Treasured Rubbish: Island Stuff


My cousin Greg returned to Papua New Guinea with his family after six years in Brisbane. It was a sudden decision and he wanted his family to move back with him to assist with his new business. Greg’s wife and children packed up the house and left yesterday morning on the flight to the capital, Port Moresby. We were all very sad. Greg and his brother Bob’s children and my sons were all about the same age and they enjoyed growing up together as a family. It was the same with us, their parents. We were close.

For the past two days, I had gone to cheer up my cousin sister-in-law Ufi, Greg’s wife while she packed. Yesterday we shared food, cups of tea and lots of stories as she started cleaning. I helped her with some tenancy documents and returned home late.  The next day, after the family had left for the airport, I returned to the house they had rented about 3pm, to tidy up, remove rubbish and pick up some hand-woven mats and coconut brooms from PNG that Ufi had left for me. These were treasured items and knowing how valuable they were, my sister-in-law left her old ones for me.

On arrival, I saw a truck parked and loaded up to the brim. Two men, one Pacific Islander and the other, a Caucasian, I was not sure where he was from, were loading furniture and everything they could get. Then they tried to tie it down with ropes.  Greg’s wife had told me she sold some furniture to a Samoan. She had said, the buyer was coming to pick up the three pieces of furniture, but, these two men loaded everything.

The Islander (Samoan) asked who I was and if I had come to pick up things I bought. I told him I was family and I had come to clean and pick up my Pandanus mats and coconut brooms.

“I can’t find them, they were suppose to be here in the corner”, I said looking at him.
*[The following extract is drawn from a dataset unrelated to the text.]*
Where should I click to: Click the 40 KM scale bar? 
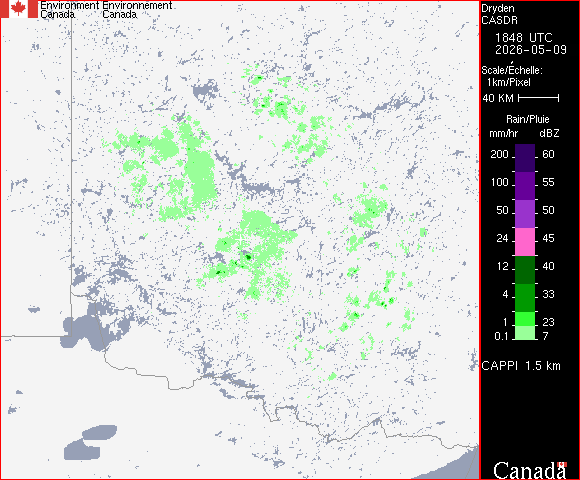click(x=539, y=98)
After some hesitation, the man said, he had loaded the brooms and mats. I wanted to laugh but I kept a straight face. I knew these were old and used. The mats were ripped. I looked at him and smiled.

He went to the truck and unpacked the load. He found and gave me back the brooms and the two mats. He asked, embarrassed,  if he could keep the mattresses and the other household items and I told him, he could keep them. He explained to his friend, he had to return the “island stuff”.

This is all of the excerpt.